#### WRITTEN REQUEST 1:
In the listing, rewrite the lines starting at "The image size is (1512, 785)." and ending at "will click(720, 84).", replacing "expand icon" with "enlarge button" and leaving everything else unchanged.

#### EXCERPT:
+++

When the menfolk of the isolated vampire village of Bathory become afflicted by a mysterious pox-like illness, a religious zealot convinces them that the local women are to blame, and that the only way to be cleansed is to purge the unholy taint of female impurity with hate and violence. Amidst the quite literal war of the sexes, lovers Élisabeth and Fantine uncover the truth behind the distorted teachings of the settlement’s founder and prophet, and hope to save the imploding society.
On the surface, Blood of the Tribades’ lurid aesthetic, vibrant blood flow and unabashed nudity is a clear homage to the lesbian vampire flicks of the ‘70s, Hammer by way of Jean Rollin or Jess Franco. However, just as Cacciola and Epstein’s debut feature Ten had far greater substance than the giallo-esque murder mystery it was presented as, so Blood of the Tribades is much more than just a garish romp with an abundance of blood, boobs and cock.
Through its sex and violence, the film examines the perception of women in an oppressively masculine society, one in which they are taught obedience and complacency, remaining the unwitting victims of theocratic doctrine weaponised by dogmatic fundamentalists. From sapphic symbolism misappropriated by the patriarchal religion to character names representing a disparate assortment of mythologies, the film gradually constructs a culture that could conceivably exist apart from whatever domain may or may not lie beyond the village’s borders, while the rampant histrionic misogyny is not only believable within the story’s context, but is also rendered all-too plausible by recent real-world developments.
Despite the nudity’s regularity it never feels gratuitous, and rather than being displayed for the gratification of the audience, it comes with varied and deftly balanced tones dependent on the situation. The lust of the ladies for each other is presented as erotic and sensual, a primal desire playful yet carnal that inspires a tantalising longing to be with them. Conversely, the men’s unrepentant lechery for the very sexuality they are trained to denounce is portrayed as voyeuristic sleaze, the hateful perversity through which their viewpoint comes filtered actually making you feel a little uneasy when joining them in spying on all these beautiful naked women.

+++

#### RECORDS PROVIDED:
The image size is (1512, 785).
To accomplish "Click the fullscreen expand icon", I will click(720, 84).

+++

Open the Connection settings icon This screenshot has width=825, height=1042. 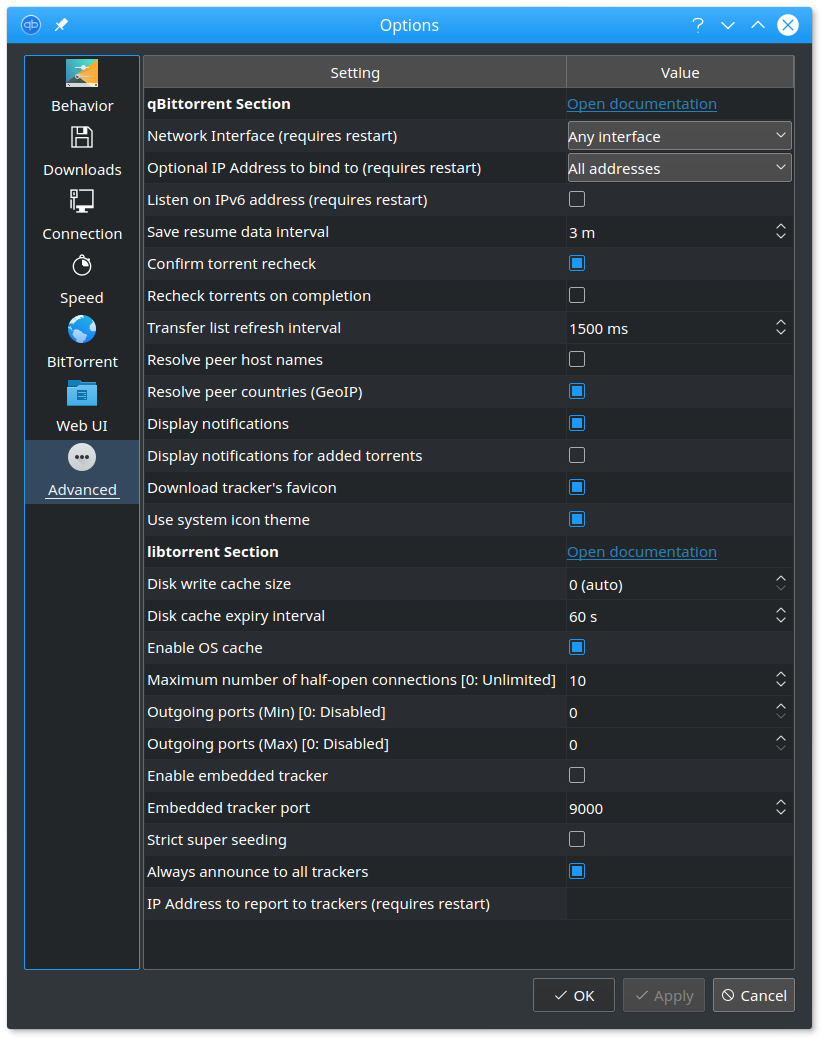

+++

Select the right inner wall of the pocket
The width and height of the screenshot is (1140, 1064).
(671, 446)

+++

#### WRITTEN REQUEST 2:
Based on the review of Blood of the Tribades, state whether each statement agrees with it, answering yes or no and quoting the words that decide it: (a) Ten was Cacciola and Epstein's debut feature. (b) Bathory is described as a fishing village. (c) The nudity is said to feel gratuitous.

#### REPLY 1:
The image size is (1512, 785).
To accomplish "Click the fullscreen enlarge button", I will click(720, 84).

#### REPLY 2:
(a) Yes: "Cacciola and Epstein’s debut feature Ten"
(b) No: "the isolated vampire village of Bathory"
(c) No: "Despite the nudity’s regularity it never feels gratuitous"